■ **Directive**
Write out the records below word for word, leaving out the pictures.

■ **Material provided**
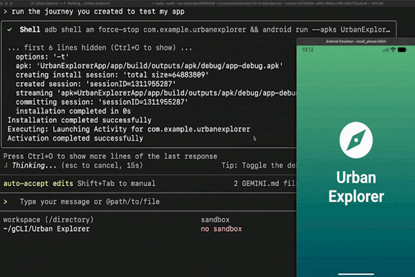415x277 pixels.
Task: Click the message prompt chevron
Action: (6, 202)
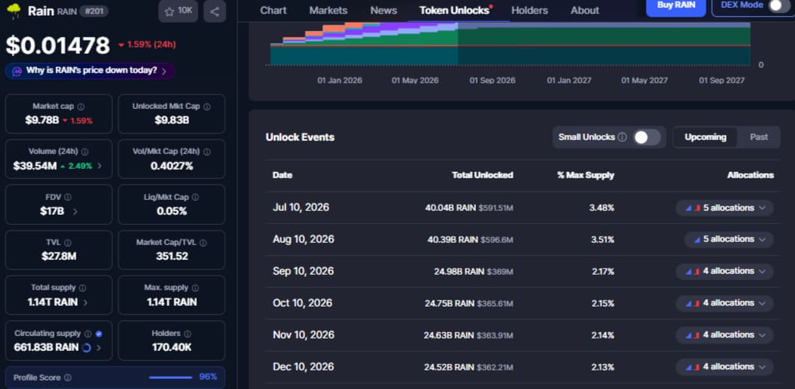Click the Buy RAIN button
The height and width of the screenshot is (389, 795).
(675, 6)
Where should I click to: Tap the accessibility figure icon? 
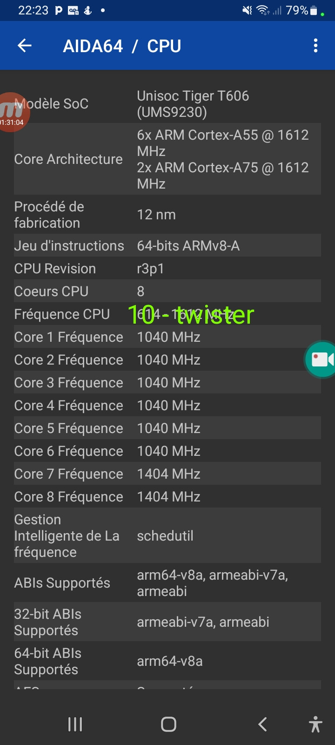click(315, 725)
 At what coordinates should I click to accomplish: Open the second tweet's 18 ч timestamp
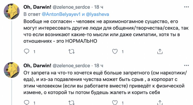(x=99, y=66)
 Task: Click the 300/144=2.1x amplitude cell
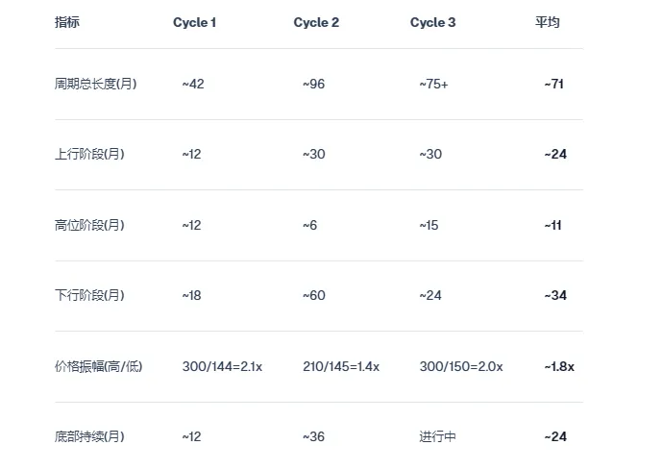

■ **Response to the exercise**
415x277 pixels.
Task: Click the message prompt chevron
Action: (6, 202)
Click the Buy RAIN button
The height and width of the screenshot is (389, 795).
(675, 6)
Where should I click to: Tap the accessibility figure icon? 
click(315, 725)
 At what coordinates should I click to accomplish: Open the second tweet's 18 ч timestamp
(x=99, y=66)
 Task: Click the 300/144=2.1x amplitude cell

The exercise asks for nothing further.